Meta Mirror Descent: Optimiser Learning for Fast Convergence
This addresses the need for faster and more theoretically grounded optimisers in machine learning, offering convergence and generalisation guarantees without validation data, though it is incremental as it builds on mirror descent and meta-learning paradigms.
The paper tackled the problem of designing more effective gradient-descent optimisers by proposing Meta Mirror Descent (MetaMD), which meta-learns a Bregman divergence from mirror descent to accelerate optimisation speed, and demonstrated strong performance on various tasks and architectures.
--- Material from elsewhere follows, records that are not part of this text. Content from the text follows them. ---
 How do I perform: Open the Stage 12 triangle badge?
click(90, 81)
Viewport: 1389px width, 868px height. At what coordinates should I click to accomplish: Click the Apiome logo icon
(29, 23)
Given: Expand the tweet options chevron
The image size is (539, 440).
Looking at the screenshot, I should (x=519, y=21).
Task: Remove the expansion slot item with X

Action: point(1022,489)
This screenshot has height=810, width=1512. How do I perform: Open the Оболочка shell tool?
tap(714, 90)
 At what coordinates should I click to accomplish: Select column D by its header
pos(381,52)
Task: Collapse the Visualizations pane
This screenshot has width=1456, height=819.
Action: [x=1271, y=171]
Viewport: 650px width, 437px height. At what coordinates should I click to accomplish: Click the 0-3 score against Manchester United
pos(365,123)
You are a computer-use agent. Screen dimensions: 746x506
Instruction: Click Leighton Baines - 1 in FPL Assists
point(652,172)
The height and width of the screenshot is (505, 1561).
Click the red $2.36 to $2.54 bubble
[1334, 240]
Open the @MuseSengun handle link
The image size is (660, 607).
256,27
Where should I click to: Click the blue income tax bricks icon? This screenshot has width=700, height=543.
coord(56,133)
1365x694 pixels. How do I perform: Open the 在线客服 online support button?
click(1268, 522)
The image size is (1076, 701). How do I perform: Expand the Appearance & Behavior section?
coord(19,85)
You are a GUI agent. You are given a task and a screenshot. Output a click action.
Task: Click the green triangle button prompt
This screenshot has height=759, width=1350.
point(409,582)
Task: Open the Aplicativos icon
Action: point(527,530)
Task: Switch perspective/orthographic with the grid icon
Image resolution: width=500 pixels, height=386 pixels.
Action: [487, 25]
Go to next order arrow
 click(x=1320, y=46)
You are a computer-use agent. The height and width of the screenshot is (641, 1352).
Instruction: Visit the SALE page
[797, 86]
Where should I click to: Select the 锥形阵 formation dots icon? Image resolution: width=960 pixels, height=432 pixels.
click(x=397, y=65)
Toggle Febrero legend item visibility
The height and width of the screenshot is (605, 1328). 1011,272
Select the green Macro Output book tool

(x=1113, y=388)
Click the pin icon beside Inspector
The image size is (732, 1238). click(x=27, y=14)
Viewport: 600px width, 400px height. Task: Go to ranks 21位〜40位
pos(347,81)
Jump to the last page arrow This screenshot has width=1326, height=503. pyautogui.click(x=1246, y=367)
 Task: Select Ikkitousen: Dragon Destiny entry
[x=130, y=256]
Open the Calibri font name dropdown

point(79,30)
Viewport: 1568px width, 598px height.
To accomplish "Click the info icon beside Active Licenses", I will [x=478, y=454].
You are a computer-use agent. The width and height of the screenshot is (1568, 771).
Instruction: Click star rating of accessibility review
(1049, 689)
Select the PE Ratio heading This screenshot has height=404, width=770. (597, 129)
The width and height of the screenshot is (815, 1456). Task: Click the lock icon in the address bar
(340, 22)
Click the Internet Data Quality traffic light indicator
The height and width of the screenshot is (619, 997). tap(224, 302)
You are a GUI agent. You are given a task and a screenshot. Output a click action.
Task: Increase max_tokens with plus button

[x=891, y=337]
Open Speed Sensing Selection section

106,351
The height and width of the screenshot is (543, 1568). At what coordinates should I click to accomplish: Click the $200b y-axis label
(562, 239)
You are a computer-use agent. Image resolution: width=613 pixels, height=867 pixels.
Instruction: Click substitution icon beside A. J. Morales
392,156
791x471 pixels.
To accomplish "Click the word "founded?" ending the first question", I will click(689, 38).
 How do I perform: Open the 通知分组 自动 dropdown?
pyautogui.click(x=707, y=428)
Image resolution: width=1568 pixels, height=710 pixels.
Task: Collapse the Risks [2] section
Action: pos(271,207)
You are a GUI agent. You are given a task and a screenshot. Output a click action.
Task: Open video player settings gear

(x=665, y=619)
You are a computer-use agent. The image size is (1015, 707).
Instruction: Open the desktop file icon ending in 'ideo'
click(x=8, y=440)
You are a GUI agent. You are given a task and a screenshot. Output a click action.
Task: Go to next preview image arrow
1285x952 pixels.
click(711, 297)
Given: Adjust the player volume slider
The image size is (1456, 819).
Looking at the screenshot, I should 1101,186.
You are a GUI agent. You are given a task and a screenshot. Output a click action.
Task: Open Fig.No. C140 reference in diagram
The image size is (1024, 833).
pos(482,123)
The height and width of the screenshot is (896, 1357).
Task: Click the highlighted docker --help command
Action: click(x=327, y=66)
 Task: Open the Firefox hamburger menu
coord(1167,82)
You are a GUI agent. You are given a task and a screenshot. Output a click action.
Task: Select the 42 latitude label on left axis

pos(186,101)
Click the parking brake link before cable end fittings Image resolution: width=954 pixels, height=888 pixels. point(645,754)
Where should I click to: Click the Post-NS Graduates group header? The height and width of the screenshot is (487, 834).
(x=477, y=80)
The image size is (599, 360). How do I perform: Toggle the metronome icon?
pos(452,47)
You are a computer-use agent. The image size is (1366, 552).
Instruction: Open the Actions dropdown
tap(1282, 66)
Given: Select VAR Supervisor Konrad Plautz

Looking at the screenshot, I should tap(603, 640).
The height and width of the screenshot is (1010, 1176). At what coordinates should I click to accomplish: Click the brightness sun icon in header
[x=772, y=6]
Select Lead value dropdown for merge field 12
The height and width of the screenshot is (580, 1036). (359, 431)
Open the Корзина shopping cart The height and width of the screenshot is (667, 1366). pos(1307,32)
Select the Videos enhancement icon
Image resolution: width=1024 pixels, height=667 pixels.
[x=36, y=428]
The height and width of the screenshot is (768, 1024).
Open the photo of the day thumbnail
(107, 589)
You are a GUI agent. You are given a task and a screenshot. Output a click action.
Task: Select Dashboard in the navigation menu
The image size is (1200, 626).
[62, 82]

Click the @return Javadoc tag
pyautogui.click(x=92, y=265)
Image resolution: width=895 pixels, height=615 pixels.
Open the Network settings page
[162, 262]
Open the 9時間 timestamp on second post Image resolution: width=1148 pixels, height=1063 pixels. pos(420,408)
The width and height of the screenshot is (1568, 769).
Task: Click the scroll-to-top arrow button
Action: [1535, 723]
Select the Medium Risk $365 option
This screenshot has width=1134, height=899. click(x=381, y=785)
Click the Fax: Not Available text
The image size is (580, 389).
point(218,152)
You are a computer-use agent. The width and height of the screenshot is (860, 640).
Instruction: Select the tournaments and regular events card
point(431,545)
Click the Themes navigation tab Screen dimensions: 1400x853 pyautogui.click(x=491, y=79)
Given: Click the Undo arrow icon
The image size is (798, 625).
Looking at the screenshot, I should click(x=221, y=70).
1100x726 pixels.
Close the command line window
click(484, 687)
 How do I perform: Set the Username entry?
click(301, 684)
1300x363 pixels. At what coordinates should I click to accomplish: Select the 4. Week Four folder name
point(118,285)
Optimisers are an essential component for training machine learning models, and their design influences learning speed and generalisation. Several studies have attempted to learn more effective gradient-descent optimisers via solving a bi-level optimisation problem where generalisation error is minimised with respect to optimiser parameters. However, most existing optimiser learning methods are intuitively motivated, without clear theoretical support. We take a different perspective starting from mirror descent rather than gradient descent, and meta-learning the corresponding Bregman divergence. Within this paradigm, we formalise a novel meta-learning objective of minimising the regret bound of learning. The resulting framework, termed Meta Mirror Descent (MetaMD), learns to accelerate optimisation speed. Unlike many meta-learned optimisers, it also supports convergence and generalisation guarantees and uniquely does so without requiring validation data. We evaluate our framework on a variety of tasks and architectures in terms of convergence rate and generalisation error and demonstrate strong performance.